** Source material follows **
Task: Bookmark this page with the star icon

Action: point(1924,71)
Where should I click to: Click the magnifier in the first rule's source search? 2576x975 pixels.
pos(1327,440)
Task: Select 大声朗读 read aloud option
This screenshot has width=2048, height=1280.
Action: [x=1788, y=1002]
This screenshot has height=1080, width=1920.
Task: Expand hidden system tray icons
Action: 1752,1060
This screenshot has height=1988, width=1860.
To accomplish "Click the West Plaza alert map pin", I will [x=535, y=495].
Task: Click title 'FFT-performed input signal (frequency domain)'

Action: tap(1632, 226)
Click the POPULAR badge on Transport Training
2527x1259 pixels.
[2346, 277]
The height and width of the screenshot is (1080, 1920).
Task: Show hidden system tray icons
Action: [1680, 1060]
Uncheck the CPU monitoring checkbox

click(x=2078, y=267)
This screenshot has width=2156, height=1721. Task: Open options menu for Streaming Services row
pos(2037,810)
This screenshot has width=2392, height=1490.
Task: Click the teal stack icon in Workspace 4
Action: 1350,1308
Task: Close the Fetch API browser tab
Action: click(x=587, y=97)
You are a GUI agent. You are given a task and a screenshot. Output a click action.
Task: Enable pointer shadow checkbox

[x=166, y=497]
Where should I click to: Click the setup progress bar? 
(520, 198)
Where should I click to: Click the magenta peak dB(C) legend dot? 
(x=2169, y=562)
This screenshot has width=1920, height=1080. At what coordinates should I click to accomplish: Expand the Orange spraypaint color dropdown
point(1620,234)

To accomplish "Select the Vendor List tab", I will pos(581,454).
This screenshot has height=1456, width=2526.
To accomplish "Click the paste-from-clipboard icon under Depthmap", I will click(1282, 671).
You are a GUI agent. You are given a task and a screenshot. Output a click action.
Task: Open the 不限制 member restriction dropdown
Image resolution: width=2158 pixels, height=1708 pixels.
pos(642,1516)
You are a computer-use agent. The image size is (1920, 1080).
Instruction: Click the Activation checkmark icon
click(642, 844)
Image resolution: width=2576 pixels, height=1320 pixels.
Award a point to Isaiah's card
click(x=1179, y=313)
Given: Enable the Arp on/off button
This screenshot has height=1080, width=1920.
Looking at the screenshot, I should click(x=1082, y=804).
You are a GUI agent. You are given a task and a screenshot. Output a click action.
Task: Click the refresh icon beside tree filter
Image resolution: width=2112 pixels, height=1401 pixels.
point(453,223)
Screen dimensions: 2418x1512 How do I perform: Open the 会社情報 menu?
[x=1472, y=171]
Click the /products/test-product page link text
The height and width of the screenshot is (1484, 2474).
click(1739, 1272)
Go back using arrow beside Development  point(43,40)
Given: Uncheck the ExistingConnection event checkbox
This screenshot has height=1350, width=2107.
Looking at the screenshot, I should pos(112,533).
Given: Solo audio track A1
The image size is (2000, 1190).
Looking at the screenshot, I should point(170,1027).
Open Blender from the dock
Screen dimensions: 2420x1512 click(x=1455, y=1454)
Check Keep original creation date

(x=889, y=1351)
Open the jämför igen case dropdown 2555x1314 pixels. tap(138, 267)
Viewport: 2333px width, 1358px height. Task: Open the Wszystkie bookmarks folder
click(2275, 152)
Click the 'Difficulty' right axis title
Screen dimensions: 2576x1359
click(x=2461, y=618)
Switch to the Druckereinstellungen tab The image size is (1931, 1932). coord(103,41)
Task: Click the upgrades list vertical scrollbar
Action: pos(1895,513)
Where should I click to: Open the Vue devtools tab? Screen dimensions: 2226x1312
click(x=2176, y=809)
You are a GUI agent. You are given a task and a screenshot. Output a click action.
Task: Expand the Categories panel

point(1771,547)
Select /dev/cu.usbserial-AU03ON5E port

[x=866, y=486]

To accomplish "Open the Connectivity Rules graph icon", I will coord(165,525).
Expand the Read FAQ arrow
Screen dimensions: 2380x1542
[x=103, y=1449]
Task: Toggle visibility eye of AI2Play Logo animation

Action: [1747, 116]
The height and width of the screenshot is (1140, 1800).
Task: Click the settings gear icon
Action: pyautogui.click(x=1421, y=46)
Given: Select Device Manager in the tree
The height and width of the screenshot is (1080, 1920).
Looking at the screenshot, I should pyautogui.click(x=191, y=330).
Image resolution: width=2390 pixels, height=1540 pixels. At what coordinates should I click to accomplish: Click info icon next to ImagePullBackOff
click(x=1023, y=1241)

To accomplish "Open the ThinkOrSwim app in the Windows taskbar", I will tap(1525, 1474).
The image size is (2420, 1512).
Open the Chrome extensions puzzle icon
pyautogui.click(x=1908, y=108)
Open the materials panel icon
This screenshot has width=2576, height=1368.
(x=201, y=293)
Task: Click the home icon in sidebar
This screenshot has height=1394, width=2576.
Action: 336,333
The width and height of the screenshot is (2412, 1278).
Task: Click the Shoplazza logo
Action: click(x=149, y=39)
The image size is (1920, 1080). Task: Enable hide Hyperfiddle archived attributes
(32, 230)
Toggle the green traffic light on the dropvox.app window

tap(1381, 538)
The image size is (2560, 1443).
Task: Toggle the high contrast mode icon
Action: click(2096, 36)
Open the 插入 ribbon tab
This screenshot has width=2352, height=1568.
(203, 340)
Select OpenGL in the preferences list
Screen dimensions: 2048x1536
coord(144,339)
** End of Source material **
### Assigned task
Print out every entry, keeping each one exact.

### Output for this exercise
Task: Bookmark this page with the star icon

Action: point(1924,71)
Where should I click to: Click the magnifier in the first rule's source search? 2576x975 pixels.
pos(1327,440)
Task: Select 大声朗读 read aloud option
This screenshot has width=2048, height=1280.
Action: [x=1788, y=1002]
This screenshot has height=1080, width=1920.
Task: Expand hidden system tray icons
Action: 1752,1060
This screenshot has height=1988, width=1860.
To accomplish "Click the West Plaza alert map pin", I will [x=535, y=495].
Task: Click title 'FFT-performed input signal (frequency domain)'

Action: tap(1632, 226)
Click the POPULAR badge on Transport Training
2527x1259 pixels.
[2346, 277]
The height and width of the screenshot is (1080, 1920).
Task: Show hidden system tray icons
Action: [1680, 1060]
Uncheck the CPU monitoring checkbox

click(x=2078, y=267)
This screenshot has width=2156, height=1721. Task: Open options menu for Streaming Services row
pos(2037,810)
This screenshot has width=2392, height=1490.
Task: Click the teal stack icon in Workspace 4
Action: 1350,1308
Task: Close the Fetch API browser tab
Action: click(x=587, y=97)
You are a GUI agent. You are given a task and a screenshot. Output a click action.
Task: Enable pointer shadow checkbox

[x=166, y=497]
Where should I click to: Click the setup progress bar? 
(520, 198)
Where should I click to: Click the magenta peak dB(C) legend dot? 
(x=2169, y=562)
This screenshot has width=1920, height=1080. At what coordinates should I click to accomplish: Expand the Orange spraypaint color dropdown
point(1620,234)

To accomplish "Select the Vendor List tab", I will pos(581,454).
This screenshot has height=1456, width=2526.
To accomplish "Click the paste-from-clipboard icon under Depthmap", I will click(1282, 671).
You are a GUI agent. You are given a task and a screenshot. Output a click action.
Task: Open the 不限制 member restriction dropdown
Image resolution: width=2158 pixels, height=1708 pixels.
pos(642,1516)
You are a computer-use agent. The image size is (1920, 1080).
Instruction: Click the Activation checkmark icon
click(642, 844)
Image resolution: width=2576 pixels, height=1320 pixels.
Award a point to Isaiah's card
click(x=1179, y=313)
Given: Enable the Arp on/off button
This screenshot has height=1080, width=1920.
Looking at the screenshot, I should click(x=1082, y=804).
You are a GUI agent. You are given a task and a screenshot. Output a click action.
Task: Click the refresh icon beside tree filter
Image resolution: width=2112 pixels, height=1401 pixels.
point(453,223)
Screen dimensions: 2418x1512 How do I perform: Open the 会社情報 menu?
[x=1472, y=171]
Click the /products/test-product page link text
The height and width of the screenshot is (1484, 2474).
click(1739, 1272)
Go back using arrow beside Development  point(43,40)
Given: Uncheck the ExistingConnection event checkbox
This screenshot has height=1350, width=2107.
Looking at the screenshot, I should pos(112,533).
Given: Solo audio track A1
The image size is (2000, 1190).
Looking at the screenshot, I should point(170,1027).
Open Blender from the dock
Screen dimensions: 2420x1512 click(x=1455, y=1454)
Check Keep original creation date

(x=889, y=1351)
Open the jämför igen case dropdown 2555x1314 pixels. tap(138, 267)
Viewport: 2333px width, 1358px height. Task: Open the Wszystkie bookmarks folder
click(2275, 152)
Click the 'Difficulty' right axis title
Screen dimensions: 2576x1359
click(x=2461, y=618)
Switch to the Druckereinstellungen tab The image size is (1931, 1932). coord(103,41)
Task: Click the upgrades list vertical scrollbar
Action: pos(1895,513)
Where should I click to: Open the Vue devtools tab? Screen dimensions: 2226x1312
click(x=2176, y=809)
You are a GUI agent. You are given a task and a screenshot. Output a click action.
Task: Expand the Categories panel

point(1771,547)
Select /dev/cu.usbserial-AU03ON5E port

[x=866, y=486]

To accomplish "Open the Connectivity Rules graph icon", I will coord(165,525).
Expand the Read FAQ arrow
Screen dimensions: 2380x1542
[x=103, y=1449]
Task: Toggle visibility eye of AI2Play Logo animation

Action: [1747, 116]
The height and width of the screenshot is (1140, 1800).
Task: Click the settings gear icon
Action: pyautogui.click(x=1421, y=46)
Given: Select Device Manager in the tree
The height and width of the screenshot is (1080, 1920).
Looking at the screenshot, I should pyautogui.click(x=191, y=330).
Image resolution: width=2390 pixels, height=1540 pixels. At what coordinates should I click to accomplish: Click info icon next to ImagePullBackOff
click(x=1023, y=1241)

To accomplish "Open the ThinkOrSwim app in the Windows taskbar", I will tap(1525, 1474).
The image size is (2420, 1512).
Open the Chrome extensions puzzle icon
pyautogui.click(x=1908, y=108)
Open the materials panel icon
This screenshot has width=2576, height=1368.
(x=201, y=293)
Task: Click the home icon in sidebar
This screenshot has height=1394, width=2576.
Action: 336,333
The width and height of the screenshot is (2412, 1278).
Task: Click the Shoplazza logo
Action: click(x=149, y=39)
The image size is (1920, 1080). Task: Enable hide Hyperfiddle archived attributes
(32, 230)
Toggle the green traffic light on the dropvox.app window

tap(1381, 538)
The image size is (2560, 1443).
Task: Toggle the high contrast mode icon
Action: click(2096, 36)
Open the 插入 ribbon tab
This screenshot has width=2352, height=1568.
(203, 340)
Select OpenGL in the preferences list
Screen dimensions: 2048x1536
coord(144,339)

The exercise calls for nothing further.